Memory Barriers: a Hardware View for Software Hackers

On in Bookmark by Mingxing Zhang
Tags: ,

URL: http://www.rdrop.com/users/paulmck/scalability/paper/whymb.2010.07.23a.pdf

This paper gives a clear explanation on techniques for increasing cache utilization, and justify the existence of memory barriers as a necessary evil that is required to enable good performance and scalability.
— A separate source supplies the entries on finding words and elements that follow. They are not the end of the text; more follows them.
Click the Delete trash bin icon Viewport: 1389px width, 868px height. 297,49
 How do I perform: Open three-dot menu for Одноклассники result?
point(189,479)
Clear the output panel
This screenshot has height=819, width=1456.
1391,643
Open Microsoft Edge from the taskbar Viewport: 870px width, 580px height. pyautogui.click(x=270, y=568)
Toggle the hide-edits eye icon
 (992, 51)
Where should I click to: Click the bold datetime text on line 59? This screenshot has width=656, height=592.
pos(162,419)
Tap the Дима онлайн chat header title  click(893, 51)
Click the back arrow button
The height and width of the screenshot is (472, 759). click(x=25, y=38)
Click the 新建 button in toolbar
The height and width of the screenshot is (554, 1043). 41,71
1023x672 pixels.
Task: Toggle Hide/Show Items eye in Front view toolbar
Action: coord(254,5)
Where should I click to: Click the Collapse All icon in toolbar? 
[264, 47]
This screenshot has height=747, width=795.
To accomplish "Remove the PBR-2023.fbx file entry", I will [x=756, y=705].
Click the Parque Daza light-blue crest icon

Its general structure is as follows:

  1. Presents the structure of a cache;
  2. Explains how cache-coherency protocols ensure that different per-CPU caches coordinate with each other;
  3. Describes a technique called "store buffer", which can be used to ease the performance loss caused by invalidate-acknowledgement message passing.
  4. Gives an example on why write memory barriers are needed -- Store buffers will reorder the execution of instructions to achieve better performance but we need methods to ensure some critical orders will not be undermined;
  5. Outlines another technique named "invalidate queue" for making invalidate-acknowledgement messages arrive more quickly.
  6. Gives a corresponding example on why read memory barriers are needed -- Invalidate queues will cause another kind of reordering which can be prevented by read memory barriers.

The paper also gives many quizzes and discussions on real implementations (e.g. ARM, IA64).